A word-for-word transcript of the closing lines is required: from the one with "逗奶直播 (141, 2367)" through the final line of the data.

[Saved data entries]
● ● ● ●

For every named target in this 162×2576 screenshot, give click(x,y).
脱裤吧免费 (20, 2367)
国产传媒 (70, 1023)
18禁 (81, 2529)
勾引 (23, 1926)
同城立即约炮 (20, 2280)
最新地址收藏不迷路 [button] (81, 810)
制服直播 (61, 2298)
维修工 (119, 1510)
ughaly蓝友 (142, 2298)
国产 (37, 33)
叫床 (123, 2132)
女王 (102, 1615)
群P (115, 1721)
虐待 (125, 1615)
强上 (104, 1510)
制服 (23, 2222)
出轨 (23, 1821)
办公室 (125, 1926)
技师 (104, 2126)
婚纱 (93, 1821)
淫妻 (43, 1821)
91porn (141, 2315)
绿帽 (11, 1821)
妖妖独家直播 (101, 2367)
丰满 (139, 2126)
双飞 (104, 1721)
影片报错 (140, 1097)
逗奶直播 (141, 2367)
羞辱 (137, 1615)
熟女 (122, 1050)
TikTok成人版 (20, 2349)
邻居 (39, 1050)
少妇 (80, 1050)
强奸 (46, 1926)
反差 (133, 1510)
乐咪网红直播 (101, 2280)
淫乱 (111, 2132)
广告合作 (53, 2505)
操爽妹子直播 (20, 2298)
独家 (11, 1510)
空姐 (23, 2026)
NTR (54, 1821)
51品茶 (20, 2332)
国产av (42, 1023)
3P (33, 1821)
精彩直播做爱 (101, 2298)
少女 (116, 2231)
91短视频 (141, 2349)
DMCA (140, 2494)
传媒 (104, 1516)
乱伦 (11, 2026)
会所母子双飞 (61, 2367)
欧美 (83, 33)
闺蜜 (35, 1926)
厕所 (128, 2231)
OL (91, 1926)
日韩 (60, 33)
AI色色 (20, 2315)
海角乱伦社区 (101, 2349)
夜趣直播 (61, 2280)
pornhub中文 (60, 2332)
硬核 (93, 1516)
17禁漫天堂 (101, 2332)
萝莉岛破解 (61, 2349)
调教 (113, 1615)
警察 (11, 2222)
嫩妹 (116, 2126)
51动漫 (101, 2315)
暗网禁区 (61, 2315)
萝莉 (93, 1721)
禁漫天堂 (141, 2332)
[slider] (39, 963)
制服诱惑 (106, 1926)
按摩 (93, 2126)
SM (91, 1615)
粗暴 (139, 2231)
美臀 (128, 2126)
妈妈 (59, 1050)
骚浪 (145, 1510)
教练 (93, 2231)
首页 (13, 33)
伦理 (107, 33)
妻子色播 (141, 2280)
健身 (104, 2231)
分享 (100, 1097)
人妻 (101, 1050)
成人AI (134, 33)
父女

● ● ● ●

• OUTPUT FOR THIS TASK:
逗奶直播 (141, 2367)
羞辱 (137, 1615)
熟女 (122, 1050)
TikTok成人版 (20, 2349)
邻居 (39, 1050)
少妇 (80, 1050)
强奸 (46, 1926)
反差 (133, 1510)
乐咪网红直播 (101, 2280)
淫乱 (111, 2132)
广告合作 (53, 2505)
操爽妹子直播 (20, 2298)
独家 (11, 1510)
空姐 (23, 2026)
NTR (54, 1821)
51品茶 (20, 2332)
国产av (42, 1023)
3P (33, 1821)
精彩直播做爱 (101, 2298)
少女 (116, 2231)
91短视频 (141, 2349)
DMCA (140, 2494)
传媒 (104, 1516)
乱伦 (11, 2026)
会所母子双飞 (61, 2367)
欧美 (83, 33)
闺蜜 (35, 1926)
厕所 (128, 2231)
OL (91, 1926)
日韩 (60, 33)
AI色色 (20, 2315)
海角乱伦社区 (101, 2349)
夜趣直播 (61, 2280)
pornhub中文 (60, 2332)
硬核 (93, 1516)
17禁漫天堂 (101, 2332)
萝莉岛破解 (61, 2349)
调教 (113, 1615)
警察 (11, 2222)
嫩妹 (116, 2126)
51动漫 (101, 2315)
暗网禁区 (61, 2315)
萝莉 (93, 1721)
禁漫天堂 (141, 2332)
[slider] (39, 963)
制服诱惑 (106, 1926)
按摩 (93, 2126)
SM (91, 1615)
粗暴 (139, 2231)
美臀 (128, 2126)
妈妈 (59, 1050)
骚浪 (145, 1510)
教练 (93, 2231)
首页 (13, 33)
伦理 (107, 33)
妻子色播 (141, 2280)
健身 (104, 2231)
分享 (100, 1097)
人妻 (101, 1050)
成人AI (134, 33)
父女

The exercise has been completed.